Basilica di San Michele Maggiore

La Basilica di San Michele Maggiore a Pavia è un capolavoro di stile romanico lombardo, risalente ai secoli XI e XII.
Una prima chiesa dedicata a San Michele Arcangelo fu costruita originariamente nel periodo longobardo grazie anche ai monaci di san Colombano di Bobbio, ma fu distrutta da un incendio nel 1004. La costruzione attuale iniziò verso la fine dell’XI secolo e fu completata nel 1155. Le volte della navata centrale, originariamente dotata di due campate a crociera grossolanamente quadrate, furono ricostruite nel 1489 da Agostino da Candia, con uno schema di quattro campate rettangolari, tali da garantire una migliore efficienza statica del complesso architettonico.
La Basilica di San Michele è considerata il prototipo delle numerose chiese medievali che può vantare Pavia. Tuttavia, si discosta dalle altre chiese cittadine per l’utilizzo estensivo, sia per quanto riguarda la struttura che le decorazioni, della fragile pietra arenaria color ocra in luogo del cotto, e anche per la particolare conformazione architettonica, che prevede una pianta a croce latina, con un transetto eccezionalmente sviluppato, molto sporgente rispetto al corpo longitudinale del fabbricato. Tale transetto, dotato di una propria facciata sul lato settentrionale, di una propria finta abside nel lato opposto e di una volta a botte sostanzialmente diversa dalle volte a crociera delle restanti parti della chiesa, costituisce quasi un corpo autonomo, una seconda chiesa compenetrata a quella principale: una soluzione inedita per quei tempi.
Le dimensioni della basilica, lunga 55 metri e larga al transetto 38 metri, evidenziano l’importanza di questa parte della struttura. All’incrocio tra navata e transetto si alza l’ardita cupola ottagonale su pennacchi di tipo lombardo.

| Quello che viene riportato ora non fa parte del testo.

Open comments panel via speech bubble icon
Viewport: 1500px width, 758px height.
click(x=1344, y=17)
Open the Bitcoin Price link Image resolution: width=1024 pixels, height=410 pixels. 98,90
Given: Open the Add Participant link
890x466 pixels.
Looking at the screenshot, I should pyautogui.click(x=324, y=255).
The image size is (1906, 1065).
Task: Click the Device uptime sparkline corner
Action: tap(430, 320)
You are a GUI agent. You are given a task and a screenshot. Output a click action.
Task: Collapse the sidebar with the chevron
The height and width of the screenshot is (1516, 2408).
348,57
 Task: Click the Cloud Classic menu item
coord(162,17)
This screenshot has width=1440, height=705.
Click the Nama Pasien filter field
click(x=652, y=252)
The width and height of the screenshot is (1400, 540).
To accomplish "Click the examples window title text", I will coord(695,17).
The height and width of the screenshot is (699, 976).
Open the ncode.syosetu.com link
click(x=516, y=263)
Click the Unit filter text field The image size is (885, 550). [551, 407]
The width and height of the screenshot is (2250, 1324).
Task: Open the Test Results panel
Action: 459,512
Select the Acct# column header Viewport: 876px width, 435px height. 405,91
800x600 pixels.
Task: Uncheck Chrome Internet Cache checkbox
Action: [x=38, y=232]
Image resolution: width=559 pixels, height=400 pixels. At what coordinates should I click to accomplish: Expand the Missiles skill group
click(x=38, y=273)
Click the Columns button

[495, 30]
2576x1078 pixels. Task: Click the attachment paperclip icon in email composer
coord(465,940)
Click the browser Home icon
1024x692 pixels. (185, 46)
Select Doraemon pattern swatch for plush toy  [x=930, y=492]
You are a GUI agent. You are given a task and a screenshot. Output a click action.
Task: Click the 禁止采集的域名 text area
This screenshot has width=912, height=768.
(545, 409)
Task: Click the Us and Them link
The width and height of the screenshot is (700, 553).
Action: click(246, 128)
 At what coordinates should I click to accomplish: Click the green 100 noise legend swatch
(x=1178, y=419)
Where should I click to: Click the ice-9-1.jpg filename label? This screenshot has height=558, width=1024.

La pianta a croce latina presenta una suddivisione in tre navate, a ciascuna delle quali corrisponde un portone sulla facciata. La navata centrale è larga il doppio delle laterali ed è divisa in due campate (quelle laterali in quattro), comprese da volte a crociera con costoloni, sorrette da possenti pilastri. Le navate laterali sono sovrastate da matronei, che, oltre ad avere una funzione formale, svolgono un preciso compito statico: creare cioè forze laterali che si contrappongano e arginino la pressione delle volte della navata centrale. Le quattro cappelle rettangolari che si aprono a coppie, in corrispondenza della seconda e terza campata delle navate laterali, sono un’aggiunta molto più tarda. Sotto l’abside, che presenta un grande affresco cinquecentesco, troviamo l’altare risalente al 1383. Sotto di esso si apre la cripta. I muri sono molto solidi, soprattutto all’esterno, rinforzati da contrafforti in muratura che respingono la pressione delle volte.
La facciata presenta un lineare profilo a capanna del tipo “a vento” (cioè più alta del tetto della navata centrale), impreziosito lungo gli spioventi da una loggetta di ventuno arcatelle. I contrafforti sono costituiti da pilastri a fascio che scandiscono verticalmente la superficie. La facciata è adornata con un folto repertorio di sculture di arenaria, a tema sacro ma anche profano, di grande bellezza e suggestione, ma oggi vistosamente deteriorate dalla corrosione dovuta agli agenti atmosferici, nonostante i numerosi programmi di restauro conservativo avviati negli ultimi decenni. Sulla facciata si aprono cinque piccole bifore, tre monofore e una croce compresa tra due occhi di bue. Tale disposizione è una ricostruzione ottocentesca: fino a quel periodo, era presente infatti un grosso finestrone circolare, certamente non originale, eliminato appunto per riportare la facciata alla configurazione originaria. Vi sono fasce orizzontali scolpite a bassorilievo, raffiguranti intrecci di esseri umani, animali e creature mostruose.